:: Exercise brief ::
Rewrite every one of the entries below, changing each "GUI agent" to "interface agent" and leaving everything else as it is.

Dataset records
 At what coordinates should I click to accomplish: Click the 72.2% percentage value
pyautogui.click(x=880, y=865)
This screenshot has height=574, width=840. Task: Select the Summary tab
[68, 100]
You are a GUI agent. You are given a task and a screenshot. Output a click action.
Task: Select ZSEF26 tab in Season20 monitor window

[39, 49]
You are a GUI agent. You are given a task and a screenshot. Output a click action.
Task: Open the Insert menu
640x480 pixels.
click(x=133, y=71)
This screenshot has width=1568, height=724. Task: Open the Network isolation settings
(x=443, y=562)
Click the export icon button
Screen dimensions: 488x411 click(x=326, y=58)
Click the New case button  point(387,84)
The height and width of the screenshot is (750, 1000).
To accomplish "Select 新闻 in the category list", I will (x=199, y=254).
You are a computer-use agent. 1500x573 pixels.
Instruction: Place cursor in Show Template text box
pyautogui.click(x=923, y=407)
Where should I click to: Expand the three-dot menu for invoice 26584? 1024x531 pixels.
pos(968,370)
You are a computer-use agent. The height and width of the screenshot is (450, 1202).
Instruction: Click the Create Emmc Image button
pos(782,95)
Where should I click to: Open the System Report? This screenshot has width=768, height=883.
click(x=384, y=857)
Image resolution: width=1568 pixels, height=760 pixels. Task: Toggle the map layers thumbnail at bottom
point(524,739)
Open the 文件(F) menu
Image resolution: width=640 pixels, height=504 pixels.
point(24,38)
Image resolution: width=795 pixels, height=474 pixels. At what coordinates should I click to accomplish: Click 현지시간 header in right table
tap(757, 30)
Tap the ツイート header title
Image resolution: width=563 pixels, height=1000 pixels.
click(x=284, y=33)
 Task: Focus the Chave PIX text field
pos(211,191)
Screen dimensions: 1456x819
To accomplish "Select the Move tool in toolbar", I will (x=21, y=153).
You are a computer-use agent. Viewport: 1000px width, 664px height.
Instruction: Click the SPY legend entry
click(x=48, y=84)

:: Result for this exercise ::
 At what coordinates should I click to accomplish: Click the 72.2% percentage value
pyautogui.click(x=880, y=865)
This screenshot has height=574, width=840. Task: Select the Summary tab
[68, 100]
You are a interface agent. You are given a task and a screenshot. Output a click action.
Task: Select ZSEF26 tab in Season20 monitor window

[39, 49]
You are a interface agent. You are given a task and a screenshot. Output a click action.
Task: Open the Insert menu
640x480 pixels.
click(x=133, y=71)
This screenshot has width=1568, height=724. Task: Open the Network isolation settings
(x=443, y=562)
Click the export icon button
Screen dimensions: 488x411 click(x=326, y=58)
Click the New case button  point(387,84)
The height and width of the screenshot is (750, 1000).
To accomplish "Select 新闻 in the category list", I will (x=199, y=254).
You are a computer-use agent. 1500x573 pixels.
Instruction: Place cursor in Show Template text box
pyautogui.click(x=923, y=407)
Where should I click to: Expand the three-dot menu for invoice 26584? 1024x531 pixels.
pos(968,370)
You are a computer-use agent. The height and width of the screenshot is (450, 1202).
Instruction: Click the Create Emmc Image button
pos(782,95)
Where should I click to: Open the System Report? This screenshot has width=768, height=883.
click(x=384, y=857)
Image resolution: width=1568 pixels, height=760 pixels. Task: Toggle the map layers thumbnail at bottom
point(524,739)
Open the 文件(F) menu
Image resolution: width=640 pixels, height=504 pixels.
point(24,38)
Image resolution: width=795 pixels, height=474 pixels. At what coordinates should I click to accomplish: Click 현지시간 header in right table
tap(757, 30)
Tap the ツイート header title
Image resolution: width=563 pixels, height=1000 pixels.
click(x=284, y=33)
 Task: Focus the Chave PIX text field
pos(211,191)
Screen dimensions: 1456x819
To accomplish "Select the Move tool in toolbar", I will (x=21, y=153).
You are a computer-use agent. Viewport: 1000px width, 664px height.
Instruction: Click the SPY legend entry
click(x=48, y=84)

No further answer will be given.